(WORK INSTRUCTIONS): Output only the stretch of the listing that starts at the line containing "Game (43, 1953)" and ends at the line containing "Image resolution: width=490, height=2576.", reproduced exactly with both ends.
__________
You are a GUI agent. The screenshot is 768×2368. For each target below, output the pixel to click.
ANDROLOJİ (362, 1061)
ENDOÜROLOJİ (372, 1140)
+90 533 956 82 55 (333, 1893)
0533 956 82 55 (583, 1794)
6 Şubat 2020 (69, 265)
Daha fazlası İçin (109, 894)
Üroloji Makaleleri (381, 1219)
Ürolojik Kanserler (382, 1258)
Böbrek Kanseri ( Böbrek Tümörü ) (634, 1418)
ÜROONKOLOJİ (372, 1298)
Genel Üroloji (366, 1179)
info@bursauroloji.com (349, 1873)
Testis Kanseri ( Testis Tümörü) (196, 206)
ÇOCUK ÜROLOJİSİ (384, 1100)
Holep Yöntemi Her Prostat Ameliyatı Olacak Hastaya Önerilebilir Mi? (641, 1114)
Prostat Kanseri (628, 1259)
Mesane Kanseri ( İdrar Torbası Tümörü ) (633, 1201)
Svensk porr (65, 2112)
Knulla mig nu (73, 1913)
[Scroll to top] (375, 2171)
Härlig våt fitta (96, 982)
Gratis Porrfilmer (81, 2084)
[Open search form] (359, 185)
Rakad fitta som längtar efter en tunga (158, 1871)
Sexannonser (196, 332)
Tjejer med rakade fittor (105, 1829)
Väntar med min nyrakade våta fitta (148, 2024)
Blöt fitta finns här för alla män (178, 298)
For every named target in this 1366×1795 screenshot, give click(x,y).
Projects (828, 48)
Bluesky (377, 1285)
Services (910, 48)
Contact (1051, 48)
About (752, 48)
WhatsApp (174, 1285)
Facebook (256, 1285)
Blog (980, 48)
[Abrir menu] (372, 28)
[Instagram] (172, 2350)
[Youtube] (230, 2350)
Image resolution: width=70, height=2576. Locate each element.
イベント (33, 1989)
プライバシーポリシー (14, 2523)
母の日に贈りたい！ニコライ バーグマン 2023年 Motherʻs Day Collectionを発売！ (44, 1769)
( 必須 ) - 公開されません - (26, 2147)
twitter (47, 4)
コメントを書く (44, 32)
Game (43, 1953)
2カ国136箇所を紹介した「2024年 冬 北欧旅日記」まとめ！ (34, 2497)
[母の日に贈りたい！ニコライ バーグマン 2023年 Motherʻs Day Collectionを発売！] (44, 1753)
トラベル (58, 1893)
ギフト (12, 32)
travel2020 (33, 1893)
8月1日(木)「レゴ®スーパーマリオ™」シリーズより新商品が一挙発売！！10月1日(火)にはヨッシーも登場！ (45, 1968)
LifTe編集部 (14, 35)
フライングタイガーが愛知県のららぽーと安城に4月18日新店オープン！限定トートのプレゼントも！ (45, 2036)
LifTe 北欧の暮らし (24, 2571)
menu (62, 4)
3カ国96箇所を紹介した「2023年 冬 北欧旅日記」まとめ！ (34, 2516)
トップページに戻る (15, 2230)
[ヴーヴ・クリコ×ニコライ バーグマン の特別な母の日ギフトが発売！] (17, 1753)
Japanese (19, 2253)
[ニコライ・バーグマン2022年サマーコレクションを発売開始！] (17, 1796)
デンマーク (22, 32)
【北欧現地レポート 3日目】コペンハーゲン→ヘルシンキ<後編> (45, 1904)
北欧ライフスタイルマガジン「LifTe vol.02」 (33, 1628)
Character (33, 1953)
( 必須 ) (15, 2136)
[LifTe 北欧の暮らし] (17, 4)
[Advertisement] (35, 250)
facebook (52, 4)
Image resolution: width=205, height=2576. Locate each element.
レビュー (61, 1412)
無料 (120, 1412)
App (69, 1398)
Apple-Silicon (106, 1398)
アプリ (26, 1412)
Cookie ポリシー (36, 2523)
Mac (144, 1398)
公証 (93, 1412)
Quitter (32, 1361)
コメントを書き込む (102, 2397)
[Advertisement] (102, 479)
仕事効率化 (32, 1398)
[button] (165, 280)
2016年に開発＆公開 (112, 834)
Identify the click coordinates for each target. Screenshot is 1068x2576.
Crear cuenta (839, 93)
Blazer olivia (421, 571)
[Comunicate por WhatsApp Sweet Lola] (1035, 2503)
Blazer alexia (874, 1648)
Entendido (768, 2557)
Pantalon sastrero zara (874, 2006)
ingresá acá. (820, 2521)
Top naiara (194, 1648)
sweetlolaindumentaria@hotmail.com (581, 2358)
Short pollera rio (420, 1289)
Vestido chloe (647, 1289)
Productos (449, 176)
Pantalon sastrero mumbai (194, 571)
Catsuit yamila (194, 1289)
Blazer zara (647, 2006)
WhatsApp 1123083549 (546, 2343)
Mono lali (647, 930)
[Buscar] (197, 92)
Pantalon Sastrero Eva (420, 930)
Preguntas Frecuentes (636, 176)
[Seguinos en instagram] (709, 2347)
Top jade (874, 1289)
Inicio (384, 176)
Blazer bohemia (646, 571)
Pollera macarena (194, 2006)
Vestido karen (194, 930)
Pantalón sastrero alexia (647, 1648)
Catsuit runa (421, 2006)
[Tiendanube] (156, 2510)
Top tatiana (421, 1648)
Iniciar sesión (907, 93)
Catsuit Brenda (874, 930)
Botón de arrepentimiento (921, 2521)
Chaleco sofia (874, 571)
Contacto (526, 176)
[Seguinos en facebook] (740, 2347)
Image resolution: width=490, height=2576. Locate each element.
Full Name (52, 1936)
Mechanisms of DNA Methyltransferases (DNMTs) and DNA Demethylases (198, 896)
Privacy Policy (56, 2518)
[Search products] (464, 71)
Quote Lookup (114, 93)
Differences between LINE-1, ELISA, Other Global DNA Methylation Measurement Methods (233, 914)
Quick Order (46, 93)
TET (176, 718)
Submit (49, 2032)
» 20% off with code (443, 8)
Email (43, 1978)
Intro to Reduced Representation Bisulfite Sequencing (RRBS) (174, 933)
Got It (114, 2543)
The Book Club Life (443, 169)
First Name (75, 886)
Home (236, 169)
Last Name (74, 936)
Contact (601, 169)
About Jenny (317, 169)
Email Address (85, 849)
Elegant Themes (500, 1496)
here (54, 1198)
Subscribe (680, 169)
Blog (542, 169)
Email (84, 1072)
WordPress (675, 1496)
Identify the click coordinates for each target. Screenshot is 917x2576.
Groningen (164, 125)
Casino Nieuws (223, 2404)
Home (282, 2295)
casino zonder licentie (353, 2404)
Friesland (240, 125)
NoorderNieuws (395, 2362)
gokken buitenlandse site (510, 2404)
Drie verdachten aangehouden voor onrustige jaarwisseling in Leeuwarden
__________
(RESPONSE TO THIS EXERCISE):
Game (43, 1953)
2カ国136箇所を紹介した「2024年 冬 北欧旅日記」まとめ！ (34, 2497)
[母の日に贈りたい！ニコライ バーグマン 2023年 Motherʻs Day Collectionを発売！] (44, 1753)
トラベル (58, 1893)
ギフト (12, 32)
travel2020 (33, 1893)
8月1日(木)「レゴ®スーパーマリオ™」シリーズより新商品が一挙発売！！10月1日(火)にはヨッシーも登場！ (45, 1968)
LifTe編集部 (14, 35)
フライングタイガーが愛知県のららぽーと安城に4月18日新店オープン！限定トートのプレゼントも！ (45, 2036)
LifTe 北欧の暮らし (24, 2571)
menu (62, 4)
3カ国96箇所を紹介した「2023年 冬 北欧旅日記」まとめ！ (34, 2516)
トップページに戻る (15, 2230)
[ヴーヴ・クリコ×ニコライ バーグマン の特別な母の日ギフトが発売！] (17, 1753)
Japanese (19, 2253)
[ニコライ・バーグマン2022年サマーコレクションを発売開始！] (17, 1796)
デンマーク (22, 32)
【北欧現地レポート 3日目】コペンハーゲン→ヘルシンキ<後編> (45, 1904)
北欧ライフスタイルマガジン「LifTe vol.02」 (33, 1628)
Character (33, 1953)
( 必須 ) (15, 2136)
[LifTe 北欧の暮らし] (17, 4)
[Advertisement] (35, 250)
facebook (52, 4)
Image resolution: width=205, height=2576. Locate each element.
レビュー (61, 1412)
無料 (120, 1412)
App (69, 1398)
Apple-Silicon (106, 1398)
アプリ (26, 1412)
Cookie ポリシー (36, 2523)
Mac (144, 1398)
公証 (93, 1412)
Quitter (32, 1361)
コメントを書き込む (102, 2397)
[Advertisement] (102, 479)
仕事効率化 (32, 1398)
[button] (165, 280)
2016年に開発＆公開 (112, 834)
Identify the click coordinates for each target. Screenshot is 1068x2576.
Crear cuenta (839, 93)
Blazer olivia (421, 571)
[Comunicate por WhatsApp Sweet Lola] (1035, 2503)
Blazer alexia (874, 1648)
Entendido (768, 2557)
Pantalon sastrero zara (874, 2006)
ingresá acá. (820, 2521)
Top naiara (194, 1648)
sweetlolaindumentaria@hotmail.com (581, 2358)
Short pollera rio (420, 1289)
Vestido chloe (647, 1289)
Productos (449, 176)
Pantalon sastrero mumbai (194, 571)
Catsuit yamila (194, 1289)
Blazer zara (647, 2006)
WhatsApp 1123083549 (546, 2343)
Mono lali (647, 930)
[Buscar] (197, 92)
Pantalon Sastrero Eva (420, 930)
Preguntas Frecuentes (636, 176)
[Seguinos en instagram] (709, 2347)
Top jade (874, 1289)
Inicio (384, 176)
Blazer bohemia (646, 571)
Pollera macarena (194, 2006)
Vestido karen (194, 930)
Pantalón sastrero alexia (647, 1648)
Catsuit runa (421, 2006)
[Tiendanube] (156, 2510)
Top tatiana (421, 1648)
Iniciar sesión (907, 93)
Catsuit Brenda (874, 930)
Botón de arrepentimiento (921, 2521)
Chaleco sofia (874, 571)
Contacto (526, 176)
[Seguinos en facebook] (740, 2347)
Image resolution: width=490, height=2576. Locate each element.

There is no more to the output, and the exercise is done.